Staff members need to be accountable so define responsibility for individual and group targets. This way, when goals or targets aren't reached, we can follow up to find out what happened. Every week, all plans should be reviewed with the leadership team to monitor how the business is doing and what we need to do to get back on track to reach the goals.

The EOS scoreboard business tells us precisely what's happening in the organization at the moment and gives us the power to be proactive. The 5-15 activity-based numbers are tracked and reviewed weekly. One person reports on each number. This creates focus and accountability. The scorecard design lets us view 13 weeks of data at once, and what this does is give us a picture of how our business is doing weekly.

Four: Issues

Here we utilize a three-step approach, namely Identify, Discuss, and Solve (IDS), to manage the issues that prohibit businesses from fulfilling their vision.

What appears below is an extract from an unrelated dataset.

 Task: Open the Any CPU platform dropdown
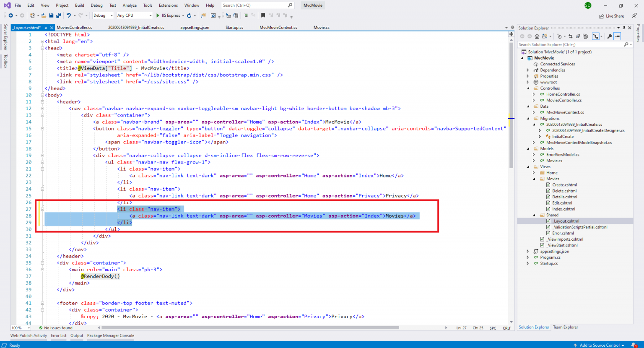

Issues are the fourth component of the EOS. Unresolved issues can drain the company's energy. The EOS provides two tools to help the leadership team uncover problems, drill down the cause, discuss solutions, and act on them.

Once we drill down the vision, people, and data comments, issues become transparent across the organization.

The real goal with the "issues component" of EOS is that everyone is comfortable raising their hand and saying, 'They've got an issue,' and can report it somewhere, for it to be solved at some time. Good companies learn to solve problems as quickly as they arise. That's how we stay with the vision, and gain traction. There are two tools for this. First is the issues solving track (for those who like lists, you'll like this one). And then the process of solving them, using the IDS method.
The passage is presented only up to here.